Ma worked shifts at the primary school nearby, doing anything and everything disgusting — the clean-up lady no one noticed. She cleaned the toilets, collected rubbish, and even mopped vomit, feces, and urine off the bathroom floors. He felt sorry for her when he watched her cry herself to sleep each night. Someday, he hoped, he could give her peace.
Even so, everything was perfect when it was just the two of them, Ma and Eddie. Until that day when Ma came home with ripped clothes.
Eddie could still hear her in the shower as he left the dining table and walked into her room. She had such simple tastes, a tiny bed with a tattered mosquito net draped over it, a small side table where she always set down the romance novel she was reading, her prayer books neatly stacked on a narrow bookshelf on the other side of the room. He wandered over and ran his hand across the prayer books. His poor God-fearing mother. What would this rape do to her? Would she be able to handle life now that she had been desecrated?
He saw the bathroom door open and fled. He did not want her to see his tears. He could not help but cry. After all, what could he do to help her?
His head began to pound. Voices that he had ignored for so long began to get louder, stronger; first begging and then demanding that he listen to them. They owned him and he could no longer ignore them.
You are the man of the house, Eddie. You have to help her. Find out what happened.
How can you leave her in there alone?
You are a coward, you cannot do anything. You should have died in the womb.
Yes, Eddie you are a loser.
He left the house and ran across two wide streets, down the passage beneath the highway, and emerged on the beach clutching at his head and screaming, “Stop it, stop it, go away, go away, I don’t hear you, go away, go away!”
As he sat on the dark beach throwing rocks into the water, gentle cold waves washed his feet, calming him down.

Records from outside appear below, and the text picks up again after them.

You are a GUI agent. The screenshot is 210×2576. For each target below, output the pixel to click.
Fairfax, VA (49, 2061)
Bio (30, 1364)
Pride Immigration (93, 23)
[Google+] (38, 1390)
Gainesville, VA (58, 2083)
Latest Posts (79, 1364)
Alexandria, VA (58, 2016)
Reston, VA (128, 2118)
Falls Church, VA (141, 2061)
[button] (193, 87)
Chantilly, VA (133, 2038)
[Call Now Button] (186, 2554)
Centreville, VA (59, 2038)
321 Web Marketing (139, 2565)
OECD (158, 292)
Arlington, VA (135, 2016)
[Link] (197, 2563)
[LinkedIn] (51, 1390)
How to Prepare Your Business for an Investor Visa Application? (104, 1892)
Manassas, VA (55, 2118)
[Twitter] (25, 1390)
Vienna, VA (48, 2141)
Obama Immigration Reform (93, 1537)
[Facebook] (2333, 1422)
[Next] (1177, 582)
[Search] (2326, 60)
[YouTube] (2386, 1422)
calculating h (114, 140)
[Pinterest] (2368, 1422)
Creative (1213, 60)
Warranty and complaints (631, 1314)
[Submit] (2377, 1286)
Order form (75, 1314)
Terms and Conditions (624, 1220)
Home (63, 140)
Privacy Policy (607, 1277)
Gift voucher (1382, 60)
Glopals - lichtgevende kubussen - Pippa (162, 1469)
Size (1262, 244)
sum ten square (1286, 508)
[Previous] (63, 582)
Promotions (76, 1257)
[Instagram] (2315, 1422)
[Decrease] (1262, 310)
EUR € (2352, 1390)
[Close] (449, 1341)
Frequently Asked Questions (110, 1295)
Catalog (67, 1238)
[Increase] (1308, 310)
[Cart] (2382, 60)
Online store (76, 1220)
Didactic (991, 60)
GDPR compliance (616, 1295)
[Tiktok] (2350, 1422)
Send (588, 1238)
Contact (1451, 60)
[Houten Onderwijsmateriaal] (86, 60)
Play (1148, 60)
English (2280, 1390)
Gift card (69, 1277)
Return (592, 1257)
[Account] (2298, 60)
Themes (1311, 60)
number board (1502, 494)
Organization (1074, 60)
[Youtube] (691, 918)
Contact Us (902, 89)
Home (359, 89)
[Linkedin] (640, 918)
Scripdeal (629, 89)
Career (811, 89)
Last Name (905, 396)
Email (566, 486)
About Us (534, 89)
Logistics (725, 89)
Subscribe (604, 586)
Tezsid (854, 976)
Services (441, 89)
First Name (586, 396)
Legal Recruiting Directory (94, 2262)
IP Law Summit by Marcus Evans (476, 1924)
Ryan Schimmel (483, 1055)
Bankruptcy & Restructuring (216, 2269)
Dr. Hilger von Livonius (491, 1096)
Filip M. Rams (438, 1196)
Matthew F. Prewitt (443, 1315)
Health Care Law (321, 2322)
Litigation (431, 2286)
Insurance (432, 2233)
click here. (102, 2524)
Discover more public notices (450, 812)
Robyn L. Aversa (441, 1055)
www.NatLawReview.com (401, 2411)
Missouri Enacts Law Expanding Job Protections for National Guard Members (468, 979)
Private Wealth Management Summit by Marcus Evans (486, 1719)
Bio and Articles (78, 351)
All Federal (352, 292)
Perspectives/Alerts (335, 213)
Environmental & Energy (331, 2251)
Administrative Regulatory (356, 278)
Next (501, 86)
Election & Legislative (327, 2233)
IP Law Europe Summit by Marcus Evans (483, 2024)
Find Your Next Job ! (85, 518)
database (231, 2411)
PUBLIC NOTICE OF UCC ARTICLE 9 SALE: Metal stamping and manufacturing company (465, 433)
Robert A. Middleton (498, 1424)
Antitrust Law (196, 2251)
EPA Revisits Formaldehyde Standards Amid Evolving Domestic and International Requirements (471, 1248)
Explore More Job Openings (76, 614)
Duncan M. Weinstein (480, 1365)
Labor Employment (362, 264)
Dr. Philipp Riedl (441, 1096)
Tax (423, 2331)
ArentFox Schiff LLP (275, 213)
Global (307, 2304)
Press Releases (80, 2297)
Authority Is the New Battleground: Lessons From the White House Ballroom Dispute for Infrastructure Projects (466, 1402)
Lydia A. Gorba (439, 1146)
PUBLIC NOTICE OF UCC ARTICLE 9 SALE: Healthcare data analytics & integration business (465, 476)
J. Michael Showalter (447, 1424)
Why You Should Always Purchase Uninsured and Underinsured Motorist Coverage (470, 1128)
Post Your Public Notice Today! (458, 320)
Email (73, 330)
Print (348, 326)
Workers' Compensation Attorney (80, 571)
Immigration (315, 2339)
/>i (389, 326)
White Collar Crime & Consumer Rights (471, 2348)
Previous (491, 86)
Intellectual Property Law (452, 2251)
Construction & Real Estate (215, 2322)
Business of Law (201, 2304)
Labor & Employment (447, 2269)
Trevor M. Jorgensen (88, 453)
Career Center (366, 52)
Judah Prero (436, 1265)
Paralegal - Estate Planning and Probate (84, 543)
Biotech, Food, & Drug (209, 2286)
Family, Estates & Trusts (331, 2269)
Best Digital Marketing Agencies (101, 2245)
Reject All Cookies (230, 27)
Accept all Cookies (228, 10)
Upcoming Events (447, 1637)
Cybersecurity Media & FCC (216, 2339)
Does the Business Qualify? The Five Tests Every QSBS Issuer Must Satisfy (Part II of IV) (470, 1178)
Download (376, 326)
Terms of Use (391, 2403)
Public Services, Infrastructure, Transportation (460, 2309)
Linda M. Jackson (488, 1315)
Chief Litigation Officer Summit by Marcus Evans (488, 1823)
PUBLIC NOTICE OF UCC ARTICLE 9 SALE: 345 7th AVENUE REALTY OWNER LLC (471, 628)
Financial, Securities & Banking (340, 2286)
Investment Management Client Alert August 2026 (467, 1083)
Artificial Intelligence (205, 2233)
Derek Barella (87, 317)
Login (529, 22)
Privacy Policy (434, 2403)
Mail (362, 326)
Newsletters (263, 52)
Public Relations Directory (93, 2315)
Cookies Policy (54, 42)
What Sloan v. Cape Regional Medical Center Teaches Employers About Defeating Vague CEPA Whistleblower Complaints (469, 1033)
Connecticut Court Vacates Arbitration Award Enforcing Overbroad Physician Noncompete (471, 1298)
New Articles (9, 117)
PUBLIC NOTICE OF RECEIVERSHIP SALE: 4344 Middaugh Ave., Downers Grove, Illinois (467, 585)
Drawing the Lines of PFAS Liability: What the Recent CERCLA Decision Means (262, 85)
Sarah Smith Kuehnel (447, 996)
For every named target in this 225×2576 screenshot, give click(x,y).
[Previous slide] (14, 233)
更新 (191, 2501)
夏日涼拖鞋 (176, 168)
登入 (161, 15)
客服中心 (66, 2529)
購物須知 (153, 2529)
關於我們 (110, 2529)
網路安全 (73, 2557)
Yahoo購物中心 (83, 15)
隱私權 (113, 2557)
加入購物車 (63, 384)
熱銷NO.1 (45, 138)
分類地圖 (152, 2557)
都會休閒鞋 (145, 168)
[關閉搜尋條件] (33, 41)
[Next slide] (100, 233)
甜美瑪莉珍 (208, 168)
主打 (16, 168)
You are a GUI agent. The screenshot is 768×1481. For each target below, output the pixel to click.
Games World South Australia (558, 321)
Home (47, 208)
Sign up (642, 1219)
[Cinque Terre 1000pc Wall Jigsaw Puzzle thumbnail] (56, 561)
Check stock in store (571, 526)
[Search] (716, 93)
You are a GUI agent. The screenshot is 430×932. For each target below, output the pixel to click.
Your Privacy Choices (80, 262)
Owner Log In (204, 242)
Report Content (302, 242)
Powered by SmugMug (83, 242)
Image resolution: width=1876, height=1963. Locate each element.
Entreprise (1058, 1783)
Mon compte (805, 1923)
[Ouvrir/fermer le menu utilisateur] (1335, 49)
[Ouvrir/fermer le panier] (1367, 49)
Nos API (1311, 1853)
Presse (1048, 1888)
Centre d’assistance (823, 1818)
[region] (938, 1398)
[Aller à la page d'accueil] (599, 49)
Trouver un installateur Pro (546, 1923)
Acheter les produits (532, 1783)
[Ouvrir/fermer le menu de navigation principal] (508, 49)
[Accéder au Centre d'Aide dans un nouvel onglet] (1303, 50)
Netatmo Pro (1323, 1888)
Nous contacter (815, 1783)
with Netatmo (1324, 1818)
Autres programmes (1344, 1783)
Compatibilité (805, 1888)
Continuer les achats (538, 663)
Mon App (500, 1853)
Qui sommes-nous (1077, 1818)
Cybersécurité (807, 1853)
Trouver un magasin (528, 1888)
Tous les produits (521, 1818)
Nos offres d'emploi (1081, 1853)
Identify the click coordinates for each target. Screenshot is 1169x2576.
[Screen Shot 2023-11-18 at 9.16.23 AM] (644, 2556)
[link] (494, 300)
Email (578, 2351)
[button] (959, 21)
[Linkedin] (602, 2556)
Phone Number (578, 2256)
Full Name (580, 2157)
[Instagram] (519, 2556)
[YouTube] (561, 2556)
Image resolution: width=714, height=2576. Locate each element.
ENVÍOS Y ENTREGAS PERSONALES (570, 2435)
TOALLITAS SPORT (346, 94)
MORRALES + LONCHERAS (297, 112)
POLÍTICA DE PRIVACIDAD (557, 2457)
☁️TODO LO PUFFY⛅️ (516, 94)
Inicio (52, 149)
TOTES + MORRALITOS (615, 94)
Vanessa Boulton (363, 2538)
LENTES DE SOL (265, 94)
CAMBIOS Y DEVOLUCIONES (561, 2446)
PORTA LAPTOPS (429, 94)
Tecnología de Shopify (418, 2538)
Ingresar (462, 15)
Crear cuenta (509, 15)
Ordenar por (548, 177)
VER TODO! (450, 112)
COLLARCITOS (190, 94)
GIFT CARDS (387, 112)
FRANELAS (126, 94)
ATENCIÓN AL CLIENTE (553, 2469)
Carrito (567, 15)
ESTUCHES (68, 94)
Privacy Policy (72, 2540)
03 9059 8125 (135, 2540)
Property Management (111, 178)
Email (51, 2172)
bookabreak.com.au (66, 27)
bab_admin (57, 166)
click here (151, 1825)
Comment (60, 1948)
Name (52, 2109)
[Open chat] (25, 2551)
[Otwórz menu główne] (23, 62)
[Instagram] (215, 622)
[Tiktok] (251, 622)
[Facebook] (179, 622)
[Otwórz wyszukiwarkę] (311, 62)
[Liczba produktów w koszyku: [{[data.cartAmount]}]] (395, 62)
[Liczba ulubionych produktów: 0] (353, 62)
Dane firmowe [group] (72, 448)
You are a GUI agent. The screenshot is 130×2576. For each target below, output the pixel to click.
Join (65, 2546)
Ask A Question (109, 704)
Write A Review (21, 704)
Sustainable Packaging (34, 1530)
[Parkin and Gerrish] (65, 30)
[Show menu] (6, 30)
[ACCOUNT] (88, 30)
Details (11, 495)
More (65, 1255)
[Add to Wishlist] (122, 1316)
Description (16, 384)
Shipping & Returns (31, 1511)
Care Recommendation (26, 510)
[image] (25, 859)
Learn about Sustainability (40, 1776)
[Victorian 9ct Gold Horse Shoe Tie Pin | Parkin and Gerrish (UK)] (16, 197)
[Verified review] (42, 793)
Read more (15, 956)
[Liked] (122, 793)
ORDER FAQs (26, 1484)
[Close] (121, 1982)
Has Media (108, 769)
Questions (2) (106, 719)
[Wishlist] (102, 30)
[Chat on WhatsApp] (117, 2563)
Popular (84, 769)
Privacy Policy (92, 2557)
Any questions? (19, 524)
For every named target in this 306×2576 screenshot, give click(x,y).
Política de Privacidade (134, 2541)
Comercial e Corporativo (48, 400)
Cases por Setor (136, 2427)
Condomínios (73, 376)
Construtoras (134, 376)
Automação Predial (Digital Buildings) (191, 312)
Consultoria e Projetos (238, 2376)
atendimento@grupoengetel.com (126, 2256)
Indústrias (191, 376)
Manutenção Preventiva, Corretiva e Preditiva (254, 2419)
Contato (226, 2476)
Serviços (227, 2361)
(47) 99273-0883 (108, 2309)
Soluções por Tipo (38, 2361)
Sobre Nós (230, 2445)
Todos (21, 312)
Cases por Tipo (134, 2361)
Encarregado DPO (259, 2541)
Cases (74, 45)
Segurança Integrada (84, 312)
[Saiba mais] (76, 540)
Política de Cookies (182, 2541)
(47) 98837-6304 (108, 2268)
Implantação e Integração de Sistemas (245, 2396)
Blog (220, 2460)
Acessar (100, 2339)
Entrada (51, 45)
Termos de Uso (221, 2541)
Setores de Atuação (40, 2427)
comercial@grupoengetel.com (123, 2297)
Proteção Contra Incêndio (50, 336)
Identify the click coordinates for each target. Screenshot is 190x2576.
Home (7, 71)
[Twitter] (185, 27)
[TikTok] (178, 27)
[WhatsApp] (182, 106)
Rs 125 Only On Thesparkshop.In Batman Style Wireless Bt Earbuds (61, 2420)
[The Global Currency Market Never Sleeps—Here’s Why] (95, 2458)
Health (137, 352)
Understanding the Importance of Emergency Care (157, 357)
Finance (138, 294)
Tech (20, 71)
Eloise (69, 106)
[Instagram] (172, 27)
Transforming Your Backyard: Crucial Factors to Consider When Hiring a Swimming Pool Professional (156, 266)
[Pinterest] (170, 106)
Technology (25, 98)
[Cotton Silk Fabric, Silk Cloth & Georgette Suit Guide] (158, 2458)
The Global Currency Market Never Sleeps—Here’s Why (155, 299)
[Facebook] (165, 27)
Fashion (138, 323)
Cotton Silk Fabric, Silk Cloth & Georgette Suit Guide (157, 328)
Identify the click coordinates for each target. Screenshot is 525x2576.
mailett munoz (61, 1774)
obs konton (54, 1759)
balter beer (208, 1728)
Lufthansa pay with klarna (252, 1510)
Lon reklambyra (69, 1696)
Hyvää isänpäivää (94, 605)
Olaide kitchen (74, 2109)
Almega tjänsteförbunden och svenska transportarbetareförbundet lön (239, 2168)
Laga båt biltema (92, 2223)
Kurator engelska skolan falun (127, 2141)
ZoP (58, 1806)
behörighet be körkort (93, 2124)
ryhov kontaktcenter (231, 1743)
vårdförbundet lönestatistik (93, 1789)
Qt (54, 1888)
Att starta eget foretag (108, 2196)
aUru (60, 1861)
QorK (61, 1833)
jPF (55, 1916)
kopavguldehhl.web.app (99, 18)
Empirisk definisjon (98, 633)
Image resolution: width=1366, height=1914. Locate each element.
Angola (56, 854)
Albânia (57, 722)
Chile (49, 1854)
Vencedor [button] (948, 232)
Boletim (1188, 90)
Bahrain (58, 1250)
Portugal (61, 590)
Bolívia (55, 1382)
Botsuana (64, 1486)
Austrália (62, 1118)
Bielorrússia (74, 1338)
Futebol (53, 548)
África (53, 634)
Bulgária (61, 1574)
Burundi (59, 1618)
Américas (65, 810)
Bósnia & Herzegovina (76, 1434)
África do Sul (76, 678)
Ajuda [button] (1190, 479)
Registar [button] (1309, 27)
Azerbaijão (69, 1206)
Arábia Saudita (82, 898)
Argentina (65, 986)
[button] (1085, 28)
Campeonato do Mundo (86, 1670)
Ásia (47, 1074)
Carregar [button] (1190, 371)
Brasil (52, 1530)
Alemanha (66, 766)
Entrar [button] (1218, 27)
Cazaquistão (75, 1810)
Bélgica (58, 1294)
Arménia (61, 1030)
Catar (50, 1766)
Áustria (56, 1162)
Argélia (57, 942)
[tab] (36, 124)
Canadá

The emptiness of the beach reminded him of his mother’s life. She had nothing except him and her honor. Tonight she had lost the more important of the two. He could never restore that.
As the sun came up, he decided to go home. Ma was sound asleep.
Sleeping?! How can your ma sleep, Eddie? Has she no shame? She should be praying to God and asking for help. She should be cleaning herself. How can she sleep at a time like this?